Orateur
Description
Given an Equation of State (EOS) for neutron star (NS) matter, there is a unique mass– radius sequence characterized by a maximum mass Mmax at radius Rmax. We first show analytically that the Mmax and Rmax scale linearly with two different combinations of the NS central pressure and energy density, by dissecting perturbatively the dimensionless Tolman–Oppenheimer–Volkoff (TOV) equations governing NS internal variables. The scaling relations are then verified via 104 widely used and rather diverse phenomenological as well as microscopic NS EOSs with/without considering hadron–quark phase transitions and hyperons, by solving numerically the original TOV equations. The EOS of the densest NS matter allowed before it collapses into a black hole is then obtained. Using the universal Mmax and Rmax scalings and Neutron Star Interior Composition Explorer and XMM-Newton mass–radius observational data for PSR J0740+6620, a very narrow constraining band on the NS central EOS is extracted directly from the data for the first time, without using any specific input EOS model. By similar analysis, we demonstrate that the ratio of pressure to energy density in NSs is generally upper bounded as P/e≤0.374, generalizing the apparent requirement (P/e≤1) set by the principle of special relativity (causality).
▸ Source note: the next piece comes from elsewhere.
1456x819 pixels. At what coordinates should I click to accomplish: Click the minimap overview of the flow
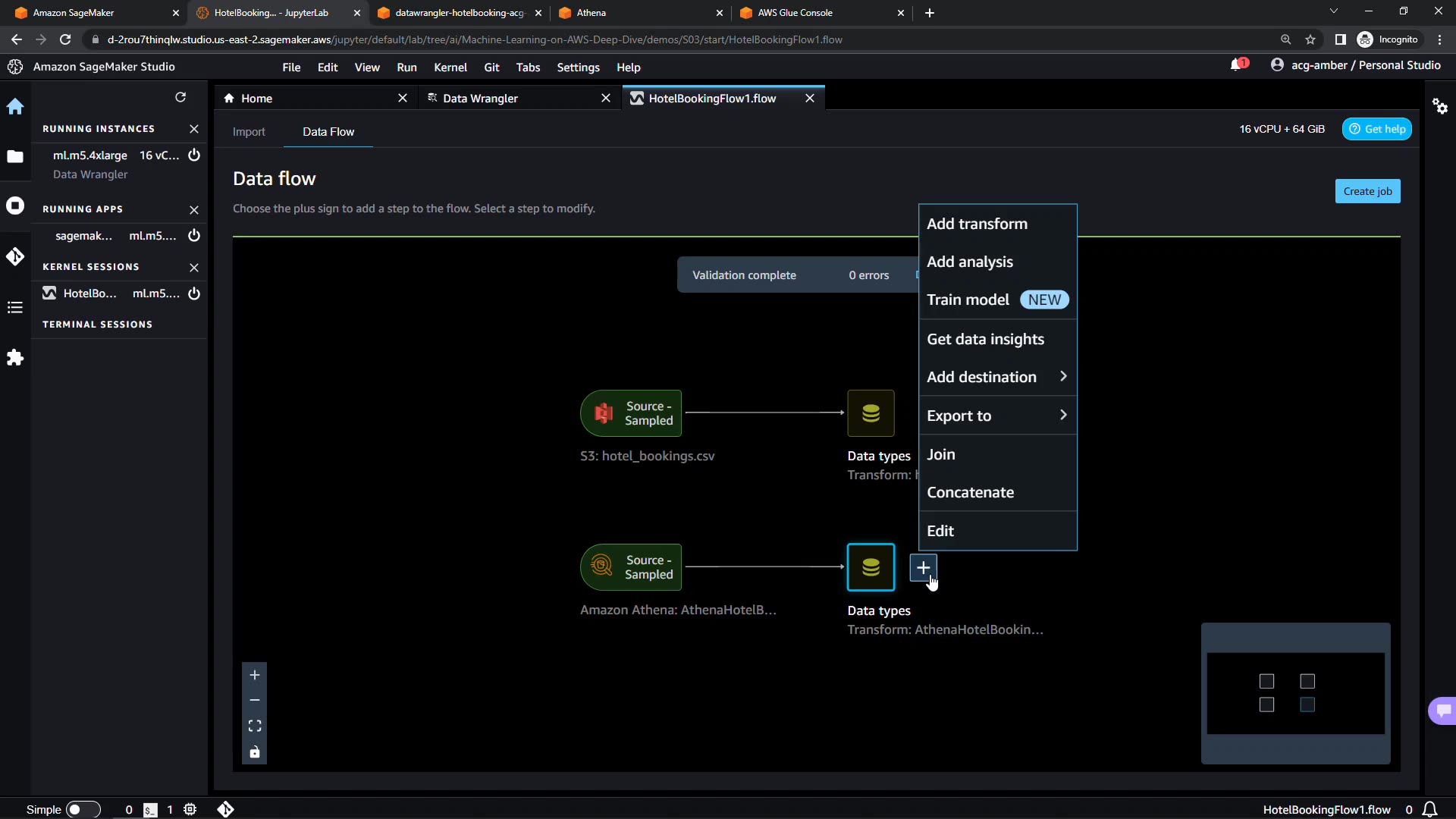(x=1295, y=693)
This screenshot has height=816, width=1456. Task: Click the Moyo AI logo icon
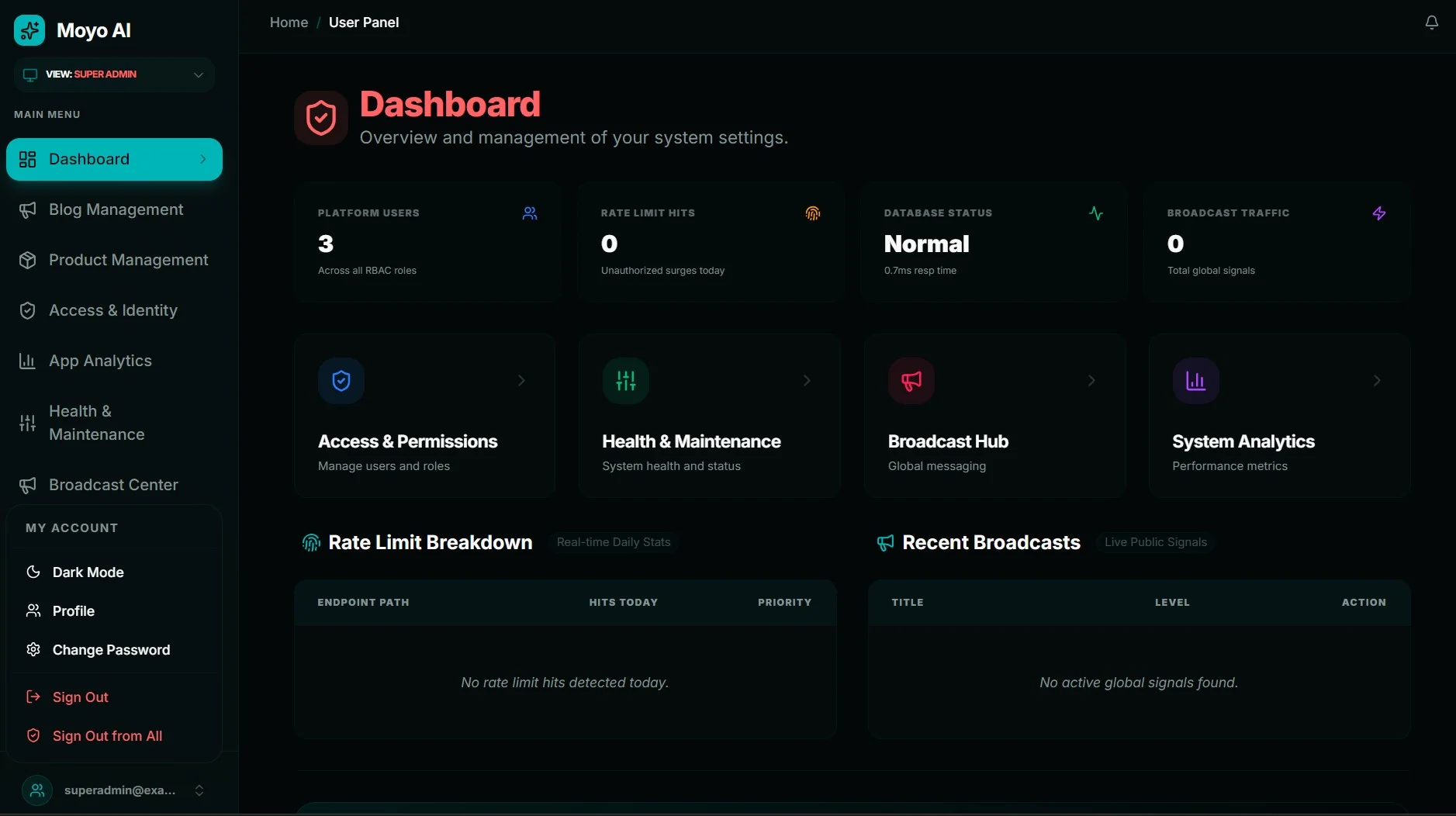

Finally, the strong gravity in general relativity (GR) is found to play a twofold role in the peaked structure in the speed of sound squared: it compresses NS matter and modifies the pressure/energy density ratio from small values in Newtonian stars showing no s^2 peak to large ones for massive NSs possessing a peak in their s^2 profiles, and eventually takes away the peak in extremely compact/massive NSs approaching the causality limit.